### Excerpt provided:
#####
Material Preparation and Compatibility
Dirty metal, wrong wire for material (e.g., mild steel wire on stainless or aluminum), or poor fit-up kills arcs. Clean to bright metal. Use ER70S-6 for general mild steel—handles rust better than ER70S-3.
For aluminum, pure argon and 0.030″ or 0.035″ 4043/5356 wire with push gun angle.
Joint prep: Bevel thick plates, gap thin ones properly. Tack welds help on long seams.
Step-by-Step MIG No-Arc Troubleshooting Guide
Here’s the sequence I use in the shop:
- Safety first: Unplug, wear gloves, eye protection.
- Verify power and ground: Clean clamp spot, solid connection.
- Check trigger and gun: Listen for contactor, test continuity if possible.
- Inspect consumables: Tip, liner, rollers, wire.
- Confirm settings and polarity: Match material and wire.
- Test on clean scrap: Adjust voltage up slightly while triggering.
- Internal checks: For persistent issues, look at connections inside the machine, diodes on older units.
If wire feeds but no voltage at the gun, suspect internal wiring or rectifier issues. Pros often take it to a tech at that point.
Advanced Troubleshooting for Shop Welders
On inverter machines popular today (like YesWelder or multiprocess units), check display errors or thermal protection. Older stick/TIG convertibles need correct process selection.
#####
[Pixel coordinate grounding data]

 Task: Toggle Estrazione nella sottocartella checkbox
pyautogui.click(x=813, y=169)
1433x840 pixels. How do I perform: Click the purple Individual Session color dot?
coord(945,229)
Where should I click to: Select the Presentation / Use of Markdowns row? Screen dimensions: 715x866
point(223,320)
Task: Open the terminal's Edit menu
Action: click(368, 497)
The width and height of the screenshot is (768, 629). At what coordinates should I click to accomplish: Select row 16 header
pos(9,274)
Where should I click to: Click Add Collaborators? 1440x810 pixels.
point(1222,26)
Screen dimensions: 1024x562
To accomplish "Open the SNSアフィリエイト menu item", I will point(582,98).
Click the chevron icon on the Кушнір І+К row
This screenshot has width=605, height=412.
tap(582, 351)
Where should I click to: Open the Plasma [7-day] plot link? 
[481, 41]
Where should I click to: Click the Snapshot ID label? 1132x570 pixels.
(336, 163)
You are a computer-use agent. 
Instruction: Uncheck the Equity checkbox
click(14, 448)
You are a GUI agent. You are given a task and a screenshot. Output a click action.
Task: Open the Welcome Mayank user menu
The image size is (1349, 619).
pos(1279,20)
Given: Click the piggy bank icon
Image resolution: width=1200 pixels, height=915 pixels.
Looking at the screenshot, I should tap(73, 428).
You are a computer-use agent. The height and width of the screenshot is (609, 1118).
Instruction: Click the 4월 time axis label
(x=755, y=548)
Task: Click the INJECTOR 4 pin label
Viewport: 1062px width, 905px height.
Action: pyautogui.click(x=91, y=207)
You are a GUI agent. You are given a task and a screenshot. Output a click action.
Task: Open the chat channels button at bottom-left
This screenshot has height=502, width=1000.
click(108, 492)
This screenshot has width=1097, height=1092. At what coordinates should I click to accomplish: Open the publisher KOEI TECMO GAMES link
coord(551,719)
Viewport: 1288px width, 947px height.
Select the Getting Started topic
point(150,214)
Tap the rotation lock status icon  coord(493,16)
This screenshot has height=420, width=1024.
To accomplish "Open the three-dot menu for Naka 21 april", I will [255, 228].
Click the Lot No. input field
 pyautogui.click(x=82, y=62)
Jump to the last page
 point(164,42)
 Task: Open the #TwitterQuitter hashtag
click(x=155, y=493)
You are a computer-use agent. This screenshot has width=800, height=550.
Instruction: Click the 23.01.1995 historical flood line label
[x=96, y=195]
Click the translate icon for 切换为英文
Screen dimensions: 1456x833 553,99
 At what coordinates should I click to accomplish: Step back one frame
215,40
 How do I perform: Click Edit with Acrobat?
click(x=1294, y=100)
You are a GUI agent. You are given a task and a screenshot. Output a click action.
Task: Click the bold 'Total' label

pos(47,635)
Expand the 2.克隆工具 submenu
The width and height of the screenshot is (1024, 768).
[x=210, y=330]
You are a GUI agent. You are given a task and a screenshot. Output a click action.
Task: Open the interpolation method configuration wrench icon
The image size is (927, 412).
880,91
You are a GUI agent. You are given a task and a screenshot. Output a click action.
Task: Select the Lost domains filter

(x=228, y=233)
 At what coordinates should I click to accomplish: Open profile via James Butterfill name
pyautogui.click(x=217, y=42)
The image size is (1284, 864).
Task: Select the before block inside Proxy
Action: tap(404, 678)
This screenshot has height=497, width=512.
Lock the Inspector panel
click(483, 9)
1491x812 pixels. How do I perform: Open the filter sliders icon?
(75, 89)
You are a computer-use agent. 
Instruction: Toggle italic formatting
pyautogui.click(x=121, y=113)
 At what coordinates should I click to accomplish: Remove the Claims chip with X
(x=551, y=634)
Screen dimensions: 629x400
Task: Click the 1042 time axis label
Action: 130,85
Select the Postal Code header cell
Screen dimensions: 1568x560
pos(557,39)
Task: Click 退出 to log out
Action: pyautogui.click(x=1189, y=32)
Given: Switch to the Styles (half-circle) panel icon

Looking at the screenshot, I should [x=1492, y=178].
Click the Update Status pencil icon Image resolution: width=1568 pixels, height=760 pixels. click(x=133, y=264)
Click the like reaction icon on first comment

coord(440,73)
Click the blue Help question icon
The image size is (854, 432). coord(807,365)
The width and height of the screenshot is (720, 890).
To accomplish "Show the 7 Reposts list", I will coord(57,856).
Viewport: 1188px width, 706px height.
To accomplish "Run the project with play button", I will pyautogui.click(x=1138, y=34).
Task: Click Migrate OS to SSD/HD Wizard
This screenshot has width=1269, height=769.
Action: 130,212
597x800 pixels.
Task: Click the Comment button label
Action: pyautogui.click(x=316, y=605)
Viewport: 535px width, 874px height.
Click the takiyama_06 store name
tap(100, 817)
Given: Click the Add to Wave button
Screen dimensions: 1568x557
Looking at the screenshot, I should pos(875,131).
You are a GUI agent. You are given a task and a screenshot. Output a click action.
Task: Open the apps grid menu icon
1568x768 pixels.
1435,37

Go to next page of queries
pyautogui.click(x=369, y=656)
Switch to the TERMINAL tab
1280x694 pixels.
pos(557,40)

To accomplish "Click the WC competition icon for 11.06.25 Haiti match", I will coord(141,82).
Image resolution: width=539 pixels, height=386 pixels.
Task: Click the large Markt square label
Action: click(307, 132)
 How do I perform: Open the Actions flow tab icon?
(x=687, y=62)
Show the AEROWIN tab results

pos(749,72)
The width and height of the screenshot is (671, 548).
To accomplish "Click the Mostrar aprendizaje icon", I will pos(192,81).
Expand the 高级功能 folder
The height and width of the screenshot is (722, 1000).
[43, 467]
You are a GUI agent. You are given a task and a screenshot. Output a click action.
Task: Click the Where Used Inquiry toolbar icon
#####
### Activity 1:
Reproduce the MIG troubleshooting excerpt from "For aluminum, pure" to "slightly while triggering.", swapping "consumables" for "wear parts".
### Activity 2:
According to the MIG troubleshooting excerpt, which wire should be used for general mild steel?

### Task output 1:
For aluminum, pure argon and 0.030″ or 0.035″ 4043/5356 wire with push gun angle.
Joint prep: Bevel thick plates, gap thin ones properly. Tack welds help on long seams.
Step-by-Step MIG No-Arc Troubleshooting Guide
Here’s the sequence I use in the shop:
- Safety first: Unplug, wear gloves, eye protection.
- Verify power and ground: Clean clamp spot, solid connection.
- Check trigger and gun: Listen for contactor, test continuity if possible.
- Inspect wear parts: Tip, liner, rollers, wire.
- Confirm settings and polarity: Match material and wire.
- Test on clean scrap: Adjust voltage up slightly while triggering.

### Task output 2:
ER70S-6